In [3]:
%load_ext autoreload
%autoreload 2

In [4]:
from ipython_memwatcher import MemWatcher
mw = MemWatcher()
mw.start_watching_memory()

In [4] used 0.000 MiB RAM in 0.005s, peaked 0.000 MiB above current, total RAM usage 43.074 MiB


# Ideal Point Estimation

Here we perform Ideal Point Estimation of legislators in 113th Congress.

## Load Data
### Legislators
First we have to load in all legislators (this is for all of time, from GovTrack).

In [5]:
import ideal_point.raw_data

In [5] used 32.363 MiB RAM in 1.060s, peaked 0.000 MiB above current, total RAM usage 75.438 MiB


In [None]:
legislator_df = ideal_point.raw_data.legislators()
legislator_df.head()

Unnamed: 0,last_name,first_name,birthday,gender,type,state,district,party,url,address,...,thomas_id,opensecrets_id,lis_id,cspan_id,govtrack_id,votesmart_id,ballotpedia_id,washington_post_id,icpsr_id,wikipedia_id
0,Brown,Sherrod,1952-11-09,M,sen,OH,,Democrat,https://www.brown.senate.gov,713 Hart Senate Office Building Washington DC ...,...,136.0,N00003535,S307,5051.0,400050,27018.0,Sherrod Brown,,29389.0,Sherrod Brown
1,Cantwell,Maria,1958-10-13,F,sen,WA,,Democrat,https://www.cantwell.senate.gov,511 Hart Senate Office Building Washington DC ...,...,172.0,N00007836,S275,26137.0,300018,27122.0,Maria Cantwell,,39310.0,Maria Cantwell
2,Cardin,Benjamin,1943-10-05,M,sen,MD,,Democrat,https://www.cardin.senate.gov,509 Hart Senate Office Building Washington DC ...,...,174.0,N00001955,S308,4004.0,400064,26888.0,Ben Cardin,,15408.0,Ben Cardin
3,Carper,Thomas,1947-01-23,M,sen,DE,,Democrat,http://www.carper.senate.gov,513 Hart Senate Office Building Washington DC ...,...,179.0,N00012508,S277,663.0,300019,22421.0,Tom Carper,,15015.0,Tom Carper
4,Casey,Robert,1960-04-13,M,sen,PA,,Democrat,https://www.casey.senate.gov,393 Russell Senate Office Building Washington ...,...,1828.0,N00027503,S309,47036.0,412246,2541.0,"Bob Casey, Jr.",,40703.0,Bob Casey Jr.

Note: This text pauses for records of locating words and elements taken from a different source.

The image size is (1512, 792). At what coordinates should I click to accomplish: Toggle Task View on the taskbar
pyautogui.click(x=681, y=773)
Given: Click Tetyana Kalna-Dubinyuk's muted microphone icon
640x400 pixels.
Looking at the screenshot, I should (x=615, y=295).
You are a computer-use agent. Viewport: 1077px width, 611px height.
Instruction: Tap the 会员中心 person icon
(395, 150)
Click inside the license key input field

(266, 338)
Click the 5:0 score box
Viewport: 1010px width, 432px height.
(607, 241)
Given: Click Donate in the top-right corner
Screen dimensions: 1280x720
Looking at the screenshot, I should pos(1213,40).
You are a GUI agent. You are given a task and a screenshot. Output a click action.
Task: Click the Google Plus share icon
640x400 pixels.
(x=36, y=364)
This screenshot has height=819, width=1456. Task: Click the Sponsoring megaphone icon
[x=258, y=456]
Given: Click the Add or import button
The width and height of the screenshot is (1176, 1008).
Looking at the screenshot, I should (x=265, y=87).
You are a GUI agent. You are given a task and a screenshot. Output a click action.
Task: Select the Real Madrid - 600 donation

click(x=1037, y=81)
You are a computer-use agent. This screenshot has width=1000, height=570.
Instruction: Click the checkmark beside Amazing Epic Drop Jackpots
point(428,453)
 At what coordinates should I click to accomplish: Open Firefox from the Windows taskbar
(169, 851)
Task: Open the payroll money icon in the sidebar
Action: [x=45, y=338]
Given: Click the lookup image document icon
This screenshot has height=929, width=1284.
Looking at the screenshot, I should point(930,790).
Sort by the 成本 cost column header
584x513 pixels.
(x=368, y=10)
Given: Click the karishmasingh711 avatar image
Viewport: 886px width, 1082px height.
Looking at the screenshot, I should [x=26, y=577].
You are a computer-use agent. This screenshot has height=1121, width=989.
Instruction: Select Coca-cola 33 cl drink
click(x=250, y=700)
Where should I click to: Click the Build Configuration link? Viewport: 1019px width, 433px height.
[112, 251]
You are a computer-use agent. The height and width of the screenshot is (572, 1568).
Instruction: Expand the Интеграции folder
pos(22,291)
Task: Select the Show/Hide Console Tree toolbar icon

In [6] used 10.203 MiB RAM in 0.259s, peaked 0.000 MiB above current, total RAM usage 85.641 MiB


### Votes

Next we can load in all the votes. We get two dataframes from this, `vote_df` and `position_df`.

Each row of `vote_df` corresponds to one roll call vote (like on the passage of a bill).

Each row of `position_df` corresponds to one legislators position on a vote.

In [None]:
vote_df, position_df = ideal_point.raw_data.votes(legislator_df)

In [None]:
vote_df.head()

In [None]:
position_df.head()

## Transform Data

Next we have to transform our data to a format we can train our model on.

Our observed data is basically `position_df`. but instead of categorical `position`s, we need them to
be 1s and 0s. Also, since we aren't using all of the legislators, we need to transform
the `legislator_index` into a relative index. We call this transformed dataframe `model_position_df`.

In [None]:
import ideal_point.ideal_point

In [None]:
model_position_df, model_legislator_index, model_vote_index = ideal_point.ideal_point.transform_data(position_df, vote_df, legislator_df)

In [None]:
model_position_df.head()

In [None]:
model_position_df.info()

The two series `model_legislator_index` and `model_vote_index` map the values in `model_position_df` to the full dataframes, from index to value.

## Create Model

Now we can create our model, given we have observed those votes. The notation is based
on ["Comparing NOMINATE and IDEAL: Points of Difference and Monte Carlo Tests"](http://scholar-qa.princeton.edu/sites/default/files/jameslo/files/lsq_nomvsideal.pdf).

In [None]:
model = ideal_point.ideal_point.create_model(model_position_df)

## Train Model

Now we can run variational inference to compute estimated parameters for the model.

In [None]:
#advi_params = ideal_point.ideal_point.advi_params(model)
#ideal_point.ideal_point.save_advi_params(advi_params)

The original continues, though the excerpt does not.